Agora continuamos a crescer, os resultados é que baixaram bastante, mas foi a maior dificuldade que tivemos efetivamente de ultrapassar. Mais de metade da nossa faturação naquele dia tinha potencialmente desaparecido.

Portugal 2043: “Devemos ter a sociedade mais justa e equilibrada”

Como empresário, mas também como cidadão, como imagina o país e o que temos ainda pela frente, nos próximos 20 anos? O que gostaria que acontecesse a Portugal?
CG — Gostaria que fosse um país completamente diferente.
Temos aí os lugares-comuns todos, as coisas que estão a acontecer hoje… e é realmente uma desgraça o que acontece com os nossos jovens. Irem para fora não é problema nenhum, se voltarem. O problema é não terem condições cá os que querem ficar e os que querem voltar.
Devemos ter uma sociedade mais justa a todos os níveis porque temos, realmente, uma sociedade muito desequilibrada e, digo sempre isto a propósito das empresas familiares, nós temos uma responsabilidade e uma capacidade imensa de fazer essa mudança.
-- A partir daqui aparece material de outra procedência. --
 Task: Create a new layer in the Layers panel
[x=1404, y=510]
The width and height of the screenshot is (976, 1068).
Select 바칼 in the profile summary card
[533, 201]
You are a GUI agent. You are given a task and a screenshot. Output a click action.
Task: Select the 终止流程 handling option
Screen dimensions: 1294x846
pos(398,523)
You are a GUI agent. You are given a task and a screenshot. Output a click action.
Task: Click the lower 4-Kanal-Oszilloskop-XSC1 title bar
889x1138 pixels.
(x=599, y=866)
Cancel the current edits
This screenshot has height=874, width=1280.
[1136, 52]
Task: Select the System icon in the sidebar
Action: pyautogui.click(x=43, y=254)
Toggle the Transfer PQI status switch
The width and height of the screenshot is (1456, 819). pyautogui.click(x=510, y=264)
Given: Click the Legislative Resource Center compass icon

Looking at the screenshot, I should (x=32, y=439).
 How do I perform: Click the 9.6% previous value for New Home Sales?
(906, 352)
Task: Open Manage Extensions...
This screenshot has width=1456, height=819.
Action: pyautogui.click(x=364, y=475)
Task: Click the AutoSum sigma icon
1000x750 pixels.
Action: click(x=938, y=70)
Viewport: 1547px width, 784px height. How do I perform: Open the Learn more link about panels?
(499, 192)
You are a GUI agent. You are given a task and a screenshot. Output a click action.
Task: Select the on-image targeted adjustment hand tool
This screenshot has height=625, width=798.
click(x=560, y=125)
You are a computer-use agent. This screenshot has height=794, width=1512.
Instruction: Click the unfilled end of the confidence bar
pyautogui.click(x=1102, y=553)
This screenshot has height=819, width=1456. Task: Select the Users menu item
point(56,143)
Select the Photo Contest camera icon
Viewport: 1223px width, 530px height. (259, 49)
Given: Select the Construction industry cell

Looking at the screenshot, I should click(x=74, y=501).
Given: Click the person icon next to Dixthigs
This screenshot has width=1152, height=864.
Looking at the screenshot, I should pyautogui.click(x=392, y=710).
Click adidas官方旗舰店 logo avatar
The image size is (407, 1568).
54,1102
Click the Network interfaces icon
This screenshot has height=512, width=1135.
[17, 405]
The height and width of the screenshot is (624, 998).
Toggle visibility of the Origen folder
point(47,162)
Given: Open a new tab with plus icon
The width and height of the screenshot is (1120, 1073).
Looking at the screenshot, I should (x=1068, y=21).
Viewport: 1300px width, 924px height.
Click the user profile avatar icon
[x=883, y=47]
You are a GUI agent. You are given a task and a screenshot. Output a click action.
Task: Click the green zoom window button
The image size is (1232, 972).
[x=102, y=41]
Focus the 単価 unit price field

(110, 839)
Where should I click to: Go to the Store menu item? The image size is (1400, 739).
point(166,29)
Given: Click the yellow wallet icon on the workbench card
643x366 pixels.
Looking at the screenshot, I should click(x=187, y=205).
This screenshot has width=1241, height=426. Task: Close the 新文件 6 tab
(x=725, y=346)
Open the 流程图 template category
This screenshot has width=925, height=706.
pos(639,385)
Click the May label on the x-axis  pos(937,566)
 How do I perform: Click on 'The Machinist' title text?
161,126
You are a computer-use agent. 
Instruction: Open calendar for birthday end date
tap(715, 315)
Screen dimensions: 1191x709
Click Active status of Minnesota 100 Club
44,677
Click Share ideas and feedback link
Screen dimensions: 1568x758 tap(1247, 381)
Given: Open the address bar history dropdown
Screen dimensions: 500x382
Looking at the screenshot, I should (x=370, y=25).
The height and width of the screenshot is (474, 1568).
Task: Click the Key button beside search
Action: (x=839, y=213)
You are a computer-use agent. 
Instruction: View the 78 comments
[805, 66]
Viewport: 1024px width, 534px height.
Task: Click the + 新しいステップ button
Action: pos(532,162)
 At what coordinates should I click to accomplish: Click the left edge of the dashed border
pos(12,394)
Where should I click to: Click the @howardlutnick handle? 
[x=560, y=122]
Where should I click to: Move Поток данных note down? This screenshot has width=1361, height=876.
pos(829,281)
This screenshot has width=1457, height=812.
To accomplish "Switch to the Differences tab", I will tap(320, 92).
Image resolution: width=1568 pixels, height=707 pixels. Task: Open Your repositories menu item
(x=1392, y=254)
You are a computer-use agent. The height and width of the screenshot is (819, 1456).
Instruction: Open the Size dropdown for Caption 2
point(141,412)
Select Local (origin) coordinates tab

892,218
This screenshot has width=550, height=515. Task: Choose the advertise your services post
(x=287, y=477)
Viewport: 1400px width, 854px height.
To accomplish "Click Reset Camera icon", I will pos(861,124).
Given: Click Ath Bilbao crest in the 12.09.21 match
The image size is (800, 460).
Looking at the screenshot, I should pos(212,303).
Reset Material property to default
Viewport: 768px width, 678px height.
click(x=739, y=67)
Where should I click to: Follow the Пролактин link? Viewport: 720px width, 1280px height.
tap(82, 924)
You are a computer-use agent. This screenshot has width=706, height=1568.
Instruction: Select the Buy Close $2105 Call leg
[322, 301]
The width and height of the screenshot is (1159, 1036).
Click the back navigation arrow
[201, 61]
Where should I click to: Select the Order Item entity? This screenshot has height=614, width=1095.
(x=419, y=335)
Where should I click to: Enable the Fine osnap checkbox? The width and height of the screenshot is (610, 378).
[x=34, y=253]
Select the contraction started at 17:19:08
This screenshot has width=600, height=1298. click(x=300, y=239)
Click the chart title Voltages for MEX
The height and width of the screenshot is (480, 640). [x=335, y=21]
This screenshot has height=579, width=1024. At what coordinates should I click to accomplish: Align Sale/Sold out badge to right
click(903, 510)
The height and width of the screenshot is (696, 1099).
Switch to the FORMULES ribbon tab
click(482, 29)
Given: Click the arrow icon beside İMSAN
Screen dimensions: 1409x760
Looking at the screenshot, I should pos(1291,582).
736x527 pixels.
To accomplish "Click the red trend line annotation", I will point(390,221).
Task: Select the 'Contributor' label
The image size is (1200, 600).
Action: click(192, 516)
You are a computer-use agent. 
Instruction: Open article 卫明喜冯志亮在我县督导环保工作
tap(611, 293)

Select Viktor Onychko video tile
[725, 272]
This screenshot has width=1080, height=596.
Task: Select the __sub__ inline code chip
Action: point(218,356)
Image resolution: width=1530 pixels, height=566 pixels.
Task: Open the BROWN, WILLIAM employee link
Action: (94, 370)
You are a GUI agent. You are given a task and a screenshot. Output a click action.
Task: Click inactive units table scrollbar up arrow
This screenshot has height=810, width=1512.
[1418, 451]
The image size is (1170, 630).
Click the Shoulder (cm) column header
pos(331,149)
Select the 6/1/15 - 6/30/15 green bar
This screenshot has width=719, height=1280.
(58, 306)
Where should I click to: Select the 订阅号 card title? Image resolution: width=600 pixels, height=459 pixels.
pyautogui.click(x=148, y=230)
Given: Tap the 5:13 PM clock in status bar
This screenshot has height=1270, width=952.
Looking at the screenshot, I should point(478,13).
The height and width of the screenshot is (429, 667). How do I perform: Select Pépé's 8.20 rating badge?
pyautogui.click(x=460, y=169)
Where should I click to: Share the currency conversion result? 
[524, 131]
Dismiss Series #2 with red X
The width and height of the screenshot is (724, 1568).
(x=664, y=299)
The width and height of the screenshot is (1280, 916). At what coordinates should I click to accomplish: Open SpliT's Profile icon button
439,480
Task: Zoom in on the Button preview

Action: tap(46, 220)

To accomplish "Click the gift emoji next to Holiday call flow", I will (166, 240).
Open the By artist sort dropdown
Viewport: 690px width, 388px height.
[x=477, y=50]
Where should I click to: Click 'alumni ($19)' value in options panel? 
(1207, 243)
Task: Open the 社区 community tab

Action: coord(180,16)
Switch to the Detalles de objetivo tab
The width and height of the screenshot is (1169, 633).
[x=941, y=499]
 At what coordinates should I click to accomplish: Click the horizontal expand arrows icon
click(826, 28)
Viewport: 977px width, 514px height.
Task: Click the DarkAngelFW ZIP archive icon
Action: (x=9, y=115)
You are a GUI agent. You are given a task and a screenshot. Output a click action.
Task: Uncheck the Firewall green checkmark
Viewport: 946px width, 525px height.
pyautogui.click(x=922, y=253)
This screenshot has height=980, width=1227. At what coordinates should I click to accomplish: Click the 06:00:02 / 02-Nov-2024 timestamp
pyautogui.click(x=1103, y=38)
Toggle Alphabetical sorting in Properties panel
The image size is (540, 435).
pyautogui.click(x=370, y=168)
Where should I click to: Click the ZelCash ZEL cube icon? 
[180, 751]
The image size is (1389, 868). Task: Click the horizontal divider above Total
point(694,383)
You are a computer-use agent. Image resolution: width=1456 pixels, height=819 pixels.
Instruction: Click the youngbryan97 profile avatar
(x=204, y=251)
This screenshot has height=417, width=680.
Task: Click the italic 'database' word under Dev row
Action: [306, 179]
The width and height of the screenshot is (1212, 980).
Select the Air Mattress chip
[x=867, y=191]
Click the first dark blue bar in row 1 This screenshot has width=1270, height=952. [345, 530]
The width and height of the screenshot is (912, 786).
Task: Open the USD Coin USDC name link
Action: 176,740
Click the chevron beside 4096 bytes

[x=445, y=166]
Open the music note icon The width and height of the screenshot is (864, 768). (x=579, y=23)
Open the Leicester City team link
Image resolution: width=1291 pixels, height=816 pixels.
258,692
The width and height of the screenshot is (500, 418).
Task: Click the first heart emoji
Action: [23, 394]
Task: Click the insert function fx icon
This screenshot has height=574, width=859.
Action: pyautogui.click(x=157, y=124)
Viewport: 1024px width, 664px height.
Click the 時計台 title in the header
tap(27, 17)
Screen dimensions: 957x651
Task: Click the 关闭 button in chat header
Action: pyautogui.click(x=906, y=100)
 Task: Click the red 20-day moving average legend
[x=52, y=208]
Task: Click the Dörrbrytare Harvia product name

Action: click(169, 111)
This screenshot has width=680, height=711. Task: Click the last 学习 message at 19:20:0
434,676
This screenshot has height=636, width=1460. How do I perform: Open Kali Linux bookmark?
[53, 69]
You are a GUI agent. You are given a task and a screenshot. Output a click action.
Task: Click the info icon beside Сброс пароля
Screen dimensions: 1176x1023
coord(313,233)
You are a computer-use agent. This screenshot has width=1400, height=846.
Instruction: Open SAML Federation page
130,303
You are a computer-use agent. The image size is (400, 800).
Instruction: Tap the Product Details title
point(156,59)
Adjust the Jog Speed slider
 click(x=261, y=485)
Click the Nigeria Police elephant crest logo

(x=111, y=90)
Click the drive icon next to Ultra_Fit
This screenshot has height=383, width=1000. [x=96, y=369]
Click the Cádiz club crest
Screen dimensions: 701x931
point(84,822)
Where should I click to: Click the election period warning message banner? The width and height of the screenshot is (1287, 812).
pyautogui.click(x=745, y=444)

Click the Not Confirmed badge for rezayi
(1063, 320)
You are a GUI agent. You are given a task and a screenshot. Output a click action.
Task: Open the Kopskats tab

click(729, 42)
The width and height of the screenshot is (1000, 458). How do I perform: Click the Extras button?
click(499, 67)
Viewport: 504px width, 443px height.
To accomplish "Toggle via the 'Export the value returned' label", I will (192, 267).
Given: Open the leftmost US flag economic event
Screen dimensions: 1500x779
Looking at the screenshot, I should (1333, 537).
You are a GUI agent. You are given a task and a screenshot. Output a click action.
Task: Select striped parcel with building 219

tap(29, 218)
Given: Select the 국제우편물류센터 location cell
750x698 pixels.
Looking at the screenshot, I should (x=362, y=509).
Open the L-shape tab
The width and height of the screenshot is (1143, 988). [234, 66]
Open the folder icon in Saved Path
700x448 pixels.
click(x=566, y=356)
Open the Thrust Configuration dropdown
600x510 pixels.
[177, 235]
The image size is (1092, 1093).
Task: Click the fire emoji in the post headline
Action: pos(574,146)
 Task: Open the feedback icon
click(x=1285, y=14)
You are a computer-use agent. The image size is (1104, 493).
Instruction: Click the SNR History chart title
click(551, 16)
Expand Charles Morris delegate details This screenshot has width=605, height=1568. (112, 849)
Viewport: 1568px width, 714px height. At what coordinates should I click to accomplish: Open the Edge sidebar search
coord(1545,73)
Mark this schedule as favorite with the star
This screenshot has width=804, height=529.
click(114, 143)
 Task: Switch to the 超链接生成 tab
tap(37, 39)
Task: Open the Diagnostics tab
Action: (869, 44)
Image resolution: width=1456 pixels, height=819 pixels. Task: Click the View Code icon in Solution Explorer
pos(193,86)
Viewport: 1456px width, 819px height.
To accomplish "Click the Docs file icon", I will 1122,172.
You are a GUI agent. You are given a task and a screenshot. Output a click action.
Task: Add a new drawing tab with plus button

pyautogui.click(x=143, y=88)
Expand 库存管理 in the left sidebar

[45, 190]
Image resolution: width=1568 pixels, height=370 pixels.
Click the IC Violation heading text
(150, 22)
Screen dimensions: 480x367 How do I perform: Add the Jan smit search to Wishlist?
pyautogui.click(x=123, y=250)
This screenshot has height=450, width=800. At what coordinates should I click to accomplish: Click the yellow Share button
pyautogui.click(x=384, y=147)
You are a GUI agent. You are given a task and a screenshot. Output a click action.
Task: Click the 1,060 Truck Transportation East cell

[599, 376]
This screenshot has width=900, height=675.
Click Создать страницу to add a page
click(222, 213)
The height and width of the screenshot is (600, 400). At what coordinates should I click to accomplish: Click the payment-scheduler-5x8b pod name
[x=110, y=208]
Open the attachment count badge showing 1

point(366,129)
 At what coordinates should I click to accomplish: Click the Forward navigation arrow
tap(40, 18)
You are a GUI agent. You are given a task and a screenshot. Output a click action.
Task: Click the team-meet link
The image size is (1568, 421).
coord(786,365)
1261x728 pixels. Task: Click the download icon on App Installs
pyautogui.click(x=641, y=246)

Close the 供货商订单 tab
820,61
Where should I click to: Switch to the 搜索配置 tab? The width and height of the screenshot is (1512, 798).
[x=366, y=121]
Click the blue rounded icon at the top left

Por isso, criar a fundação é a maneira que temos de pôr em prática aquilo em que acreditamos.
Temos duas vantagens enormes. Por um lado, não temos de apresentar resultados de quatro em quatro anos. Olhamos sempre a médio e a longo prazo e estamos nas nossas terras, com a nossa gente, com as nossas pessoas. Queremos que resulte. Não nos adianta nada ter uma empresa de sucesso no meio de uma sociedade que não funciona, de uma vila ou de uma região que não funciona e é a mesma coisa para o país.
O que é que adianta ter algumas empresas de sucesso, alguns fatores de sucesso quando, na verdade, depois a sociedade não funciona e não temos todos um nível de vida bom ou aceitável.

— Espera que haja um reforço da coesão social e territorial?
CG — Sim, claramente. Hoje, estar tudo concentrado não faz sentido nenhum. Muitas vezes, usam-nos como um exemplo, mas há tantos exemplos de empresas fora dos grandes centros que funcionam e tem de ser assim, até porque em Portugal não há interior; com duzentos e poucos quilómetros de largura, não há interior.